▶ Excerpt

------------------------

The region enclosed in arc discharge chamber 20 contains various ionizable materials, including metal halides and mercury which emit light during lamp operation and a starting gas such as the noble gases argon (Ar) or xenon (Xe). In this structure for arc discharge chamber 20 as better seen in the cross section view thereof in FIG. 2, a pair of polycrystalline alumina, relatively small inner and outer diameter truncated cylindrical shell portions, or capillary tubes, 21 a and 21 b, are each concentrically joined to a corresponding one of a pair of polycrystalline alumina end closing disks, 22 a and 22 b, about a centered hole therethrough so that an open passageway extends through each capillary tube and through the hole in the disk to which it is joined. These end closing disks are each joined to a corresponding end of a polycrystalline alumina tube, 25, formed as a relatively large diameter truncated cylindrical shell, to be about the enclosed region to provide the primary arc discharge chamber. These various portions of arc discharge tube 20 are formed by compacting alumina powder into the desired shape followed by sintering the resulting compact to thereby provide the preformed portions, and the various preformed portions are joined together by sintering to result in a preformed single body of the desired dimensions having walls impervious to the flow of gases.

Chamber electrode interconnection wires, 26 a and 26 b, of niobium each extend out of a corresponding one of tubes 21 a and 21 b to reach and be attached by welding to, respectively, access wire 14 at its end portion crossing the envelope length axis and to access wire 15 at its portion first described as crossing the envelope length axis. This arrangement results in chamber 20 being positioned and supported between these portions of access wires 14 and 15 so that its long dimension axis approximately coincides with the envelope length axis, and further allows electrical power to be provided through access wires 14 and 15 to chamber 20.

------------------------

Target position rows:
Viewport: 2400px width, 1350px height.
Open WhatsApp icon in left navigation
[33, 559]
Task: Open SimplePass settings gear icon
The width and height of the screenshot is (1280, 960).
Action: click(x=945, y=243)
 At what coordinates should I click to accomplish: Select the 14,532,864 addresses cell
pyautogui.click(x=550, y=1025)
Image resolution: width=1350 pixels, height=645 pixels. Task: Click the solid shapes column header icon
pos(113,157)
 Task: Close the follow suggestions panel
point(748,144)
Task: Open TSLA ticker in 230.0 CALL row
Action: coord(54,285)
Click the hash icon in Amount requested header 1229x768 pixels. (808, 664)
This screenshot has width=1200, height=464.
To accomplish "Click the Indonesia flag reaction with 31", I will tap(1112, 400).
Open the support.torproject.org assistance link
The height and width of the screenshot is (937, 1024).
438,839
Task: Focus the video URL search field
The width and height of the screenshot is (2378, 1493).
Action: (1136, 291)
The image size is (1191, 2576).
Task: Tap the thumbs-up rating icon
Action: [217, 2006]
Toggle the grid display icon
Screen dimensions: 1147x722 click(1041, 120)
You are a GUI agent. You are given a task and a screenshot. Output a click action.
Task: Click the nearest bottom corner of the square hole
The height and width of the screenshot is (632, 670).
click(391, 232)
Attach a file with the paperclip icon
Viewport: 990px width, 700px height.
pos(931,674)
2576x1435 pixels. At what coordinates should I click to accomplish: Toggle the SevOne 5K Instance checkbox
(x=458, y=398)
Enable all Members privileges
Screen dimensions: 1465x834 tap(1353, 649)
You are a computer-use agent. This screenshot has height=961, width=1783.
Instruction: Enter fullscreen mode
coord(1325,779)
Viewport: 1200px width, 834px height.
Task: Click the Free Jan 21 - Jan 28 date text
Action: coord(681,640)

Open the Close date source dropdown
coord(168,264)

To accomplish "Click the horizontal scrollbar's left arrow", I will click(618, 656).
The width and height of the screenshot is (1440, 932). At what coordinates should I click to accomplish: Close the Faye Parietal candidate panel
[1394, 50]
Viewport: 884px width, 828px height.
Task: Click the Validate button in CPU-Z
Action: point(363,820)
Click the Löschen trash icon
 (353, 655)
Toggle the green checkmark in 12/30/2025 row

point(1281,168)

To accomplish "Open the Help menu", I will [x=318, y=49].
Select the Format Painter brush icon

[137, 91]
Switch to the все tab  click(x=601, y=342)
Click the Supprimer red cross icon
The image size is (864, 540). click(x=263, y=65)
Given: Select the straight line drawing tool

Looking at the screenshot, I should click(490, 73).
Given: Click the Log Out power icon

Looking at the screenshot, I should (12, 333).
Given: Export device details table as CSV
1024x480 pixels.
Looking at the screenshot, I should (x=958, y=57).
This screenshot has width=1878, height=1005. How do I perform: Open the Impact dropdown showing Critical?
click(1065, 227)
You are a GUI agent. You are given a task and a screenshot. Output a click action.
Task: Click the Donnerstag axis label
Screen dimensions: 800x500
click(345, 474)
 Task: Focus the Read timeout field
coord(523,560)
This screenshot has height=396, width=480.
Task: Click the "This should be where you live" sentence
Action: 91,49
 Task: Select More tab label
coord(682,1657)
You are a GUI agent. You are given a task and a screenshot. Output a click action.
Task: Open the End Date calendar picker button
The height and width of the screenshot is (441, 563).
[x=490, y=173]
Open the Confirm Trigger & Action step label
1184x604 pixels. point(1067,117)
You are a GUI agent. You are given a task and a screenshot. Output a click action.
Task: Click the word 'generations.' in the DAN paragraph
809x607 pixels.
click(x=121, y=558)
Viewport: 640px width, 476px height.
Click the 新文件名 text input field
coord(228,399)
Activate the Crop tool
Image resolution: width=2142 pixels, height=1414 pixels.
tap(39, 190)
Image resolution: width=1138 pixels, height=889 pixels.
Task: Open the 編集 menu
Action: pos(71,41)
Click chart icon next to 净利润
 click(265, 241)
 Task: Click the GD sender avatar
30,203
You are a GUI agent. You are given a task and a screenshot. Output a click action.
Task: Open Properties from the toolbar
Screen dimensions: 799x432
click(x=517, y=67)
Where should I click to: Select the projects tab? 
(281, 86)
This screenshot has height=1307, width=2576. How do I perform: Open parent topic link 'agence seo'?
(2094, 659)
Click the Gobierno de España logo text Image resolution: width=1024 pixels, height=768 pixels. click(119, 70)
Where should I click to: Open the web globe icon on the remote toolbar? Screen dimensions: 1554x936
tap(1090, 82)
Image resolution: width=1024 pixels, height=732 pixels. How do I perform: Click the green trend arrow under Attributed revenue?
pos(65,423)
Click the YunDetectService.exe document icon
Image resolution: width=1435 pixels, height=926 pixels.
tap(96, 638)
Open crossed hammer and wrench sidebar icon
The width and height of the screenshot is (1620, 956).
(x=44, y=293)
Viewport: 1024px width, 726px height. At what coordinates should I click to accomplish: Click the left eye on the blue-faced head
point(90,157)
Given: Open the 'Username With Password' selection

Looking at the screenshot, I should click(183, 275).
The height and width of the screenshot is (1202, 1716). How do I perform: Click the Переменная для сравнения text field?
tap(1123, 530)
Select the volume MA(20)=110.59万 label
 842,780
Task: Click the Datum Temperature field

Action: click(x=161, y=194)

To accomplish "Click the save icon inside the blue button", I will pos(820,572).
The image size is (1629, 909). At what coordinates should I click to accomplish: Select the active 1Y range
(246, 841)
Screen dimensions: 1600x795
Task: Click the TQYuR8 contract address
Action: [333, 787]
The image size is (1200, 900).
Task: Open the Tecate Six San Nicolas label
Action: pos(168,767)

------------------------

▶ Task requirements
Condense the paragraph of the arc discharge chamber excerpt that begins "Chamber electrode interconnection wires" into a short bulleted list that keeps its main facts.

▶ Solved exercise
- Niobium interconnection wires 26 a and 26 b each extend out of one of the capillary tubes 21 a and 21 b.
- Wire 26 a is welded to access wire 14 at its end portion crossing the envelope length axis. Wire 26 b is welded to access wire 15 at its portion first described as crossing that axis.
- This positions and supports chamber 20 between those portions of the access wires, with its long dimension axis approximately coinciding with the envelope length axis.
- The arrangement also lets electrical power reach chamber 20 through access wires 14 and 15.